=== EXERCISE ===
Each line of the material should be set down exactly. Pictures are not part of the copy.

INFORMATION: Begin

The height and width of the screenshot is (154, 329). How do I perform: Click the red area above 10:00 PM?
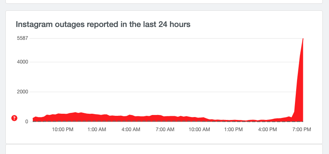(63, 118)
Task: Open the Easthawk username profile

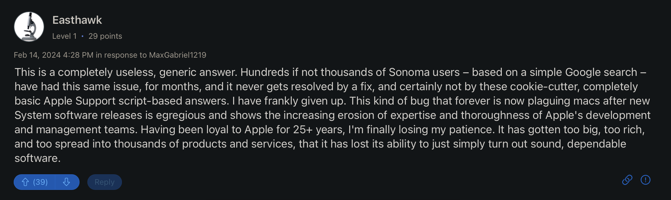Action: (77, 20)
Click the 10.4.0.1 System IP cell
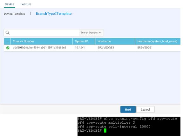Image resolution: width=183 pixels, height=138 pixels. click(80, 47)
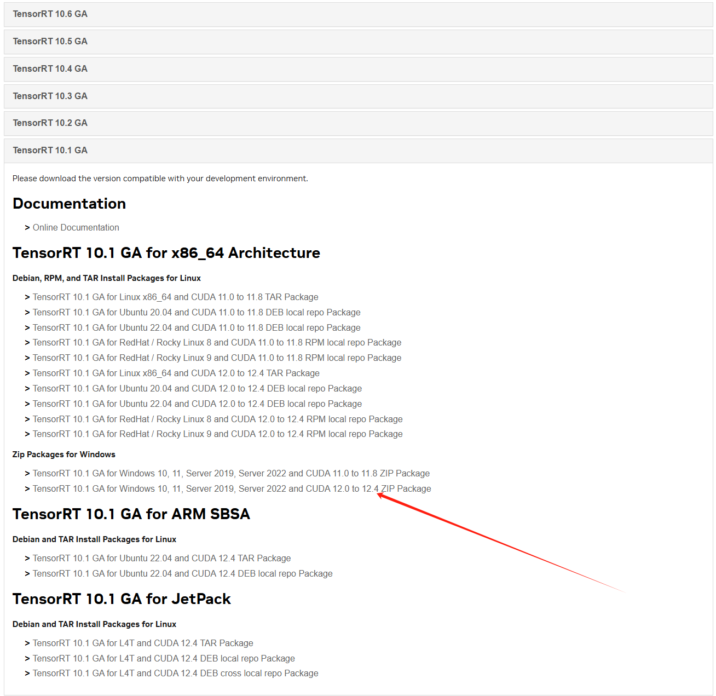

INFORMATION: End

=== YOUR SOLUTION ===
The height and width of the screenshot is (154, 329). How do I perform: Click the red area above 10:00 PM?
(63, 118)
Task: Open the Easthawk username profile

Action: (77, 20)
Click the 10.4.0.1 System IP cell
Image resolution: width=183 pixels, height=138 pixels. click(80, 47)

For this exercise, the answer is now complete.